De acordo com o Ministério da Economia, entre janeiro e dezembro de 2019, foram autorizados 193.660 auxílios acidentários no país. Este número estampa doenças relacionadas a acidentes físicos sofridos pelos trabalhadores ou mesmo as doenças ocupacionais desenvolvidas pelo exercício diário das atividades profissionais.

Em 2018, o número de acidentes de trabalho, segundo o Governo Federal, somou 477.415 em todos os estados brasileiros mais o Distrito Federal. Cerca de 2.022 pessoas morreram durante o expediente. O número de mortes entre 2012 e 2018 chega a 16.455, segundo levantamento do Observatório Digital de Saúde e Segurança do Trabalho.

Esses dados sacralizam o fato social.  Se morre mais caindo do andaime e pela lama do detrito de minério, do que indo ou vindo. A morte durante o trabalho é um indicativo de que a prevenção não atinge seu fim.

A Direção do Estado, a nível legal ou de políticas públicas é a única via para propiciar a redução dessas mortes absurdas. Não há fícus de práxis aqui.
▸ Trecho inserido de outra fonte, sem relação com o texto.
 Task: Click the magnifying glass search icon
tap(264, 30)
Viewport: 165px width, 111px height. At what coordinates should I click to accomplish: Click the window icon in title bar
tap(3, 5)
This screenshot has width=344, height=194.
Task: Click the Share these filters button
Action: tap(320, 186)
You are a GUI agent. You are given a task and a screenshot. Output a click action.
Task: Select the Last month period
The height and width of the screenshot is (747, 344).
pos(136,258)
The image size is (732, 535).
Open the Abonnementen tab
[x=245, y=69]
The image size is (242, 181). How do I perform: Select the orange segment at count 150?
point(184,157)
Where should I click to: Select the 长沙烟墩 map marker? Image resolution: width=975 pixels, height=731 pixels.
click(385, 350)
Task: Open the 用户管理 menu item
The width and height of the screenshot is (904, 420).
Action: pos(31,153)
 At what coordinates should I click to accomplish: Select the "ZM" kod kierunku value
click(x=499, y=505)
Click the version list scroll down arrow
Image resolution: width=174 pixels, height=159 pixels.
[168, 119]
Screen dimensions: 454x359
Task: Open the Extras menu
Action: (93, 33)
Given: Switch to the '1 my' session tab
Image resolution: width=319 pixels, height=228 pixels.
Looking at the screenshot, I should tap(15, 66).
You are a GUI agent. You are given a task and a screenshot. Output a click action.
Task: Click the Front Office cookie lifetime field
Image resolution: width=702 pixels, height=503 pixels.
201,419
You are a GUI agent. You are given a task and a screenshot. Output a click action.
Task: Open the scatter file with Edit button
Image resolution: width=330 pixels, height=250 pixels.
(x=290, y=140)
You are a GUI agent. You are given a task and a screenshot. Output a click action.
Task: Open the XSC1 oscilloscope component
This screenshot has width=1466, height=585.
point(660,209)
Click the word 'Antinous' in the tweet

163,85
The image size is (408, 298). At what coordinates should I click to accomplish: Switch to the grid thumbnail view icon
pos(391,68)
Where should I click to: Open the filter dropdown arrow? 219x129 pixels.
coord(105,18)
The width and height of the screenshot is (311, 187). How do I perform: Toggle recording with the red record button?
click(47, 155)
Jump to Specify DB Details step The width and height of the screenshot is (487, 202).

Tem que haver movimento.

A morte no trabalho é um tipo de alarme quanto à qualidade e solidez dos tijolos que usamos em nossa república. É uma amostra do porvir, é preciso cercá-la de andaimes.

A prevenção destaca-se como pedra angular neste movimento. É o acender de uma cultura nacional de segurança e saúde ocupacional. É a busca eficaz do direito (constitucional) a um ambiente de trabalho seguro e saudável que é respeitado em todos os níveis, onde governos, empregadores e trabalhadores participam ativamente através de um sistema de direitos e responsabilidades definidos onde a maior prioridade seja a prevenção. Sem isso, a democracia e o trabalho estarão marcados pela inércia e falta de cuidado, que pesa sobre eles.

O diretor-geral da Organização Mundial da Saúde (OMS), Tedros Adhanom Ghebreyesus disse que: “O mundo pós covid-19 terá que ser outro. Terá que ser mais Seguro, saudável e preparado. A vida não será mais como antes”.

Nada será como antes. A ramificação da luta pela vida se acendeu com a pandemia. Ainda que o trabalho siga lutando e que o trabalhador a nível mundial busque alternativas ambientais políticas e sociais para prestação de seu labor, o resultado final é positivo.

É isso que se celebra, a busca por vida, por um trabalho alinhado com a liberdade e a dignidade. Desalienado. E, sobretudo, o fim do diálogo com a morte. Chega de lama.

Maria Inês Vasconcelos
Advogada, pesquisadora, professora universitária e escritora.